2, No hyperthreading. In applications that can take advantage of it, hyperthreading can make big improvements. It basically turns your guad core into an 8 core processor. This should get more important as time goes on and more programs take advantage of this feature. The faster LGA-1156 processors have hyperthreading enabled. The I5 is fully capable of of hyperthreading but Intel chose to cripple it and deactivate that funtion so as not to completely kill the 920i7 processor sales.
3, The 920, and other LGA-1366 processors, use 3 channel memory. This improves performance, but not as much some might think.

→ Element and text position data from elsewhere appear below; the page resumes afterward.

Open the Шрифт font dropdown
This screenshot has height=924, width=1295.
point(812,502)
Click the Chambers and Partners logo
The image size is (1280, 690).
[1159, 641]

4, Ease of overclocking. The LGA-1366 processors can be overclocked quite a bit before you have to apply any additional voltage. The I5/LGA-1156 requires additional voltage to get any kind of a reasonable overclock. This will shorten processor life and requires you purchase an aftermarket CPU cooler. Although LGA-1156 processors should be very voltage tolerant. Personally though, if I'm going to run an overclock 24/7, I'd rather not apply additional voltage. Others do it without concern though. Your mileage may vary.
On a plus side for the new processors though, they implement turboboost much better than previous processors. This is where the processor overclocks itself when running an app. that doesn't use multiple cores. In that situation the new I5 and it's LGA-1156 litter mates really shine. IMO though, as time goes on and more apps take advantage of multiple processor cores this will be less and less important.
Additionally, down the line the 6 core processors that are coming are supposed to be LGA-1366 processors. This means that if you decide to upgrade to a 6 core processor in the future you should be able to use your old motherboard and ram if you buy a LGA-1366 processor today.
So if it was me, I'd by a a LGA-1366 processor (the 920i7).